Poche ore dopo l’attacco, le fazioni palestinesi sembravano essere in competizione tra di loro su chi dovesse rilasciare la dichiarazione più favorevole all’esplosione del bus. La Jihad islamica palestinese e il Fronte popolare per la liberazione della Palestina (Fplp) hanno reagito con dichiarazioni separate di plauso, asserendo che questo atto terroristico ha segnato “uno sviluppo qualitativo” nell’Intifada. I due gruppi hanno giurato di continuare a uccidere gli israeliani, per “intensificare” l’Intifada. Poi, anche un altro gruppo chiamato Comitati di resistenza popolare ha rilasciato la sua dichiarazione in cui ha minacciato “attacchi più dolorosi contro il nemico sionista”.

Perfino Fatah, la fazione di Abbas, si è data un gran da fare per giustificare l’attacco terroristico. Inizialmente, Ra’fat Elayan, portavoce di Fatah, ha usato le stesse parole di Hamas per commentare l’esplosione del bus dicendo: “Questa è una risposta naturale alle pratiche israeliane contro il nostro popolo, come arresti, uccisioni e ricorrenti incursioni nella Moschea di al-Aqsa”.
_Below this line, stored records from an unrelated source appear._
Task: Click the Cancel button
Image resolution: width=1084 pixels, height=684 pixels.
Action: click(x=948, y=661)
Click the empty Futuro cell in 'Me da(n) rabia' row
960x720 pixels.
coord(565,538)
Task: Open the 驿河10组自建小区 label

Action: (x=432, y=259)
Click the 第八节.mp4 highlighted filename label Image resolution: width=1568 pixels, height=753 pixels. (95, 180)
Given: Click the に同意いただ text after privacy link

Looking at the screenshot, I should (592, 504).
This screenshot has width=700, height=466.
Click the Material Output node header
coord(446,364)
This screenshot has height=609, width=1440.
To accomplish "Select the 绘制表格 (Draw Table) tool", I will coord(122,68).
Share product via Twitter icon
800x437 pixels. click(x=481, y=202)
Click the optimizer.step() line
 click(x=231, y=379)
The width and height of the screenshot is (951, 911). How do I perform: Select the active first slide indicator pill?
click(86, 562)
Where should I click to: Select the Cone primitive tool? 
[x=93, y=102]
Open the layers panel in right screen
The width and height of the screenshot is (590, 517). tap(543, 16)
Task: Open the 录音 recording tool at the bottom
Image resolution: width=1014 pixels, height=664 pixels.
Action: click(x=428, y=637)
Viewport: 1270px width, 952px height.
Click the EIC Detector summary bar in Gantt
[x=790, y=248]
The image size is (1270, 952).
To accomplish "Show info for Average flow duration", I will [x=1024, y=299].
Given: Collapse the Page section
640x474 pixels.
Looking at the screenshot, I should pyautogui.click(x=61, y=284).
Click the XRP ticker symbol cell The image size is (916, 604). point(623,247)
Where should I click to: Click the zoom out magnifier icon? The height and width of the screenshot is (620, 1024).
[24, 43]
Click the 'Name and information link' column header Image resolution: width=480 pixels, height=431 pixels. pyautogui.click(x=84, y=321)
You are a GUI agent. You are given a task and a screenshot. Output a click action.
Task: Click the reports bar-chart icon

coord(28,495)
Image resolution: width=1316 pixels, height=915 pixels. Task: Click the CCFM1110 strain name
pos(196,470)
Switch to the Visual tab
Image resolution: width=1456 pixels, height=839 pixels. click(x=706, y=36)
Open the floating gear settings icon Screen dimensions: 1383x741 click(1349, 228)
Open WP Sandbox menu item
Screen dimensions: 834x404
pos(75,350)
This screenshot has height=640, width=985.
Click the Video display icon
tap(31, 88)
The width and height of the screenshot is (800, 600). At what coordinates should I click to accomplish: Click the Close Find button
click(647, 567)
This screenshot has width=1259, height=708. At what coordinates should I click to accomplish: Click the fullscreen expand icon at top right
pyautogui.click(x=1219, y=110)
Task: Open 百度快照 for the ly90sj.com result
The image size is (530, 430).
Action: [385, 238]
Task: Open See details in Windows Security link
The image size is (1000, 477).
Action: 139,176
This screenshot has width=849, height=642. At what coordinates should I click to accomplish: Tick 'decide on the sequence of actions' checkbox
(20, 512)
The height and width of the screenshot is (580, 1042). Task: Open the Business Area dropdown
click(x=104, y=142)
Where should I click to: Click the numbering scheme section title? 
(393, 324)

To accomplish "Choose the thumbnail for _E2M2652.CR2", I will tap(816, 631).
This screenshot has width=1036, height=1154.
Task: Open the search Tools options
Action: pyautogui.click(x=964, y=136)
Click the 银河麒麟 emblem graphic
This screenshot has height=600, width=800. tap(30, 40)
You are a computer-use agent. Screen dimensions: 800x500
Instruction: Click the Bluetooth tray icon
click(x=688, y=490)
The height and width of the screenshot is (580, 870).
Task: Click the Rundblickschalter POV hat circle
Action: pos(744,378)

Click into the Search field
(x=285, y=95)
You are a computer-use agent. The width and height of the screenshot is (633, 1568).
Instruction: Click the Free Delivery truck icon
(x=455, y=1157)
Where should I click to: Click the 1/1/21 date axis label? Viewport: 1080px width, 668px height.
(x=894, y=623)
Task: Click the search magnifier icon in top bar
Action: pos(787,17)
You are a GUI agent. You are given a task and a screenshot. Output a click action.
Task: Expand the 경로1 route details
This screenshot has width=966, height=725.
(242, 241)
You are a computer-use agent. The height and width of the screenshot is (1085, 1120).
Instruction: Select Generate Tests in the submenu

Stando a quanto riferito, in tarda serata, alcuni palestinesi, in particolare nella Striscia di Gaza, sono scesi in strada per esprimere la loro gioia per l’attacco terroristico. Le dichiarazioni pubbliche rilasciate dai leader e gruppi palestinesi dopo l’attentato di Gerusalemme sono un altro segnale di come essi continuino a incitare il loro popolo contro Israele. È il genere di dichiarazioni che spingono le donne e gli uomini palestinesi ad afferrare un coltello (o in questo caso un ordigno esplosivo) e usarlo per uccidere il primo ebreo che incontrano per strada.

Il principale ostacolo alla pace con Israele continua a essere la mancanza di un’educazione alla pace con Israele. Di fatto, si può affermare che non c’è mai stato un impegno concreto da parte dei leader e delle fazioni palestinesi a preparare la propria popolazione alla pace con Israele. Al contrario, il messaggio che inviano alla gente continua a essere fortemente contrario a Israele. L’incitamento, le minacce e la retorica infuocata porteranno solo ad altra violenza. Per il momento, tutto indica che i palestinesi si preparano a potenziare “l’Intifada dei coltelli”, lanciando un’ondata di attentati contro gli obiettivi civili in Israele. A giudicare dalle reazioni di diversi attivisti e fazioni palestinesi, il consenso agli attacchi terroristici contro Israele è talmente ampio tra i palestinesi che essi non hanno avute remore a celebrare l’esplosione di un autobus pieno di civili. Questo solleva dubbi sulla disponibilità della leadership e della popolazione palestinese a muoversi in direzione della pace e della coesistenza con Israele.